*Exercise instructions*
Below are entries to return in full. Keep each one exact.
*** Task data
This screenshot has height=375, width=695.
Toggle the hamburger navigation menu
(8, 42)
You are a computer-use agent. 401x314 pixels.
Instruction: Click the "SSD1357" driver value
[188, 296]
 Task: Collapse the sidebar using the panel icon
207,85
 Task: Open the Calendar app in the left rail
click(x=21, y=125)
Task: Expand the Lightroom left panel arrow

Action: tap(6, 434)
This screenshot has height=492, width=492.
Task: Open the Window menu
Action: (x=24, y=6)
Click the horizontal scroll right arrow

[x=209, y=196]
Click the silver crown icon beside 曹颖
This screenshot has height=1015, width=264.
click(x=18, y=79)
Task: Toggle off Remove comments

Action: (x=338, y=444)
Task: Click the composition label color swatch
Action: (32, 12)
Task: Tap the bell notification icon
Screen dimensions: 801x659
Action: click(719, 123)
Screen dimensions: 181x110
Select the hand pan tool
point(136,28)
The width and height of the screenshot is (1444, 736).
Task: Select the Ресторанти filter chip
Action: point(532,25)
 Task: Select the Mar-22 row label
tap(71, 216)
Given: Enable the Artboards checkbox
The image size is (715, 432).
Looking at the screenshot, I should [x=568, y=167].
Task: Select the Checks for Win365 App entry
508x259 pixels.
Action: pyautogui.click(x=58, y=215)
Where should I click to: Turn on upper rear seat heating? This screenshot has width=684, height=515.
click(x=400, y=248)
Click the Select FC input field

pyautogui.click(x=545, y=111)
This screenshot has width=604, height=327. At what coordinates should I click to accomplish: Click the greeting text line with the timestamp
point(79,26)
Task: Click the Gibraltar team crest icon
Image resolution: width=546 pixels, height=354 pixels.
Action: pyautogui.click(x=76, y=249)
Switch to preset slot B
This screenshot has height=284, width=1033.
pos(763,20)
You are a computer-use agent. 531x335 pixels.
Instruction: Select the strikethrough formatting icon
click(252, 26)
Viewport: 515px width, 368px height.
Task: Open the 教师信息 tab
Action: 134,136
******
*Solution*
This screenshot has height=375, width=695.
Toggle the hamburger navigation menu
(8, 42)
You are a computer-use agent. 401x314 pixels.
Instruction: Click the "SSD1357" driver value
[188, 296]
 Task: Collapse the sidebar using the panel icon
207,85
 Task: Open the Calendar app in the left rail
click(x=21, y=125)
Task: Expand the Lightroom left panel arrow

Action: tap(6, 434)
This screenshot has height=492, width=492.
Task: Open the Window menu
Action: (x=24, y=6)
Click the horizontal scroll right arrow

[x=209, y=196]
Click the silver crown icon beside 曹颖
This screenshot has height=1015, width=264.
click(x=18, y=79)
Task: Toggle off Remove comments

Action: (x=338, y=444)
Task: Click the composition label color swatch
Action: (32, 12)
Task: Tap the bell notification icon
Screen dimensions: 801x659
Action: click(719, 123)
Screen dimensions: 181x110
Select the hand pan tool
point(136,28)
The width and height of the screenshot is (1444, 736).
Task: Select the Ресторанти filter chip
Action: point(532,25)
 Task: Select the Mar-22 row label
tap(71, 216)
Given: Enable the Artboards checkbox
The image size is (715, 432).
Looking at the screenshot, I should [x=568, y=167].
Task: Select the Checks for Win365 App entry
508x259 pixels.
Action: pyautogui.click(x=58, y=215)
Where should I click to: Turn on upper rear seat heating? This screenshot has width=684, height=515.
click(x=400, y=248)
Click the Select FC input field

pyautogui.click(x=545, y=111)
This screenshot has width=604, height=327. At what coordinates should I click to accomplish: Click the greeting text line with the timestamp
point(79,26)
Task: Click the Gibraltar team crest icon
Image resolution: width=546 pixels, height=354 pixels.
Action: pyautogui.click(x=76, y=249)
Switch to preset slot B
This screenshot has height=284, width=1033.
pos(763,20)
You are a computer-use agent. 531x335 pixels.
Instruction: Select the strikethrough formatting icon
click(252, 26)
Viewport: 515px width, 368px height.
Task: Open the 教师信息 tab
Action: 134,136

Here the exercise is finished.